Da hat sich viel verändert heute z.b. braucht man kein Schlüssel mehr um an den Cayutue zu kommen. Mit dem Geländewagen kommt man bis ca 3km ran und kann von dort aus auf einen Wanderweg bis zum Cayutue laufen.
Er ist stark besucht von Rucksacktouristen viel zelten auch dort für eine Nacht. Die fischerei ist sicher nicht mehr so wie vor 20 Jahren.

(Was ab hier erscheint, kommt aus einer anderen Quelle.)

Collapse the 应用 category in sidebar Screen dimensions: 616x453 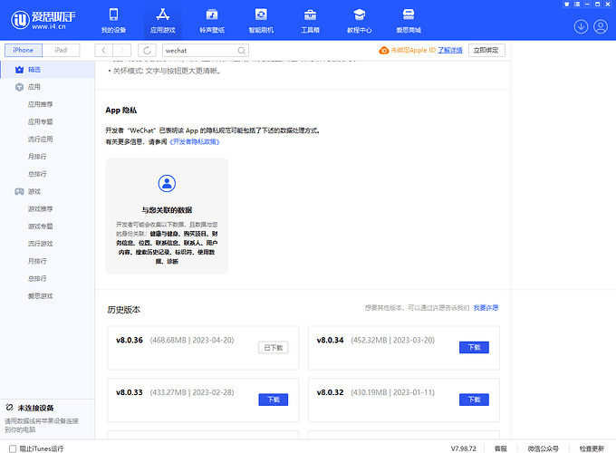click(x=34, y=87)
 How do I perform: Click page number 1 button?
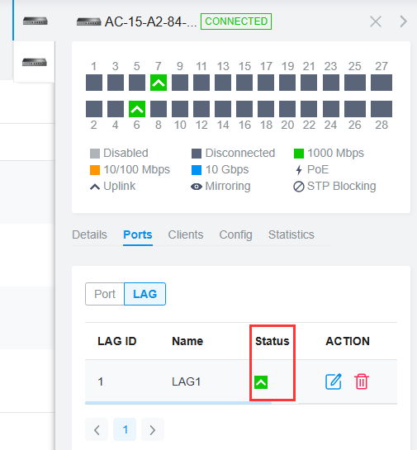point(125,429)
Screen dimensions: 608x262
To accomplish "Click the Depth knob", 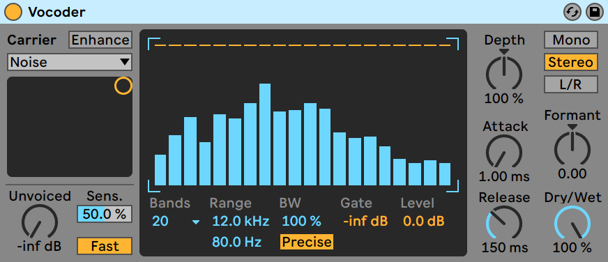I will pos(503,72).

Die Frage ist was man unter interessante Gewässerabschnitte versteht. Will ich nur riesen Forellen und unberührte Gewässer befischen braucht man vielleicht den Schlüssel zum Paradies. Wenn das Land nicht gerade eine fly fishing lodge gehört bekommt man den auch meistens wenn man fragt. Ich lebe seit 2011 in Santiago de Chile nächste Jahr geht es wieder zurück nach Deutschland . Anfang 2017 geht es zum letzten mal für 5 Wochen zum Fischen in den Süden. Wir fischen zu 3. in der Familie und haben uns nie einen Guide genommen einfach schon aus Kostengründen. Ich habe auch keine Lust im Auto oder Zelt zu schlafen da für bin ich einfach zu konfi. Wir haben uns einfach immer eine Hütte gemietet und sind von da aus immer an die Flüsse gefahren wo man ohne viel Umstände und Stunden lange Wanderung ran kam. 10m rechts und links vom Fluss sind nach chilenischen Gesetzt öffentliches Land. Das sieht so mancher Landbesitzer anders es ist aber so. Wir haben immer alle Fische gefangen manchmal nur jeder einen manchmal 30 am Tag große und kleine. In all den Jahren bin ich zu meinen eigenen erstaunen genau nur 5 anderen Fischern im Fluss begegnet. So kann man auch ohne viel Aufwand und Schlüssel eine schöne und einfache fischerei haben. Manch einer macht sich zu viel Druck um das optimale aus dem Urlaub herauszuholen, es geht auch einfach.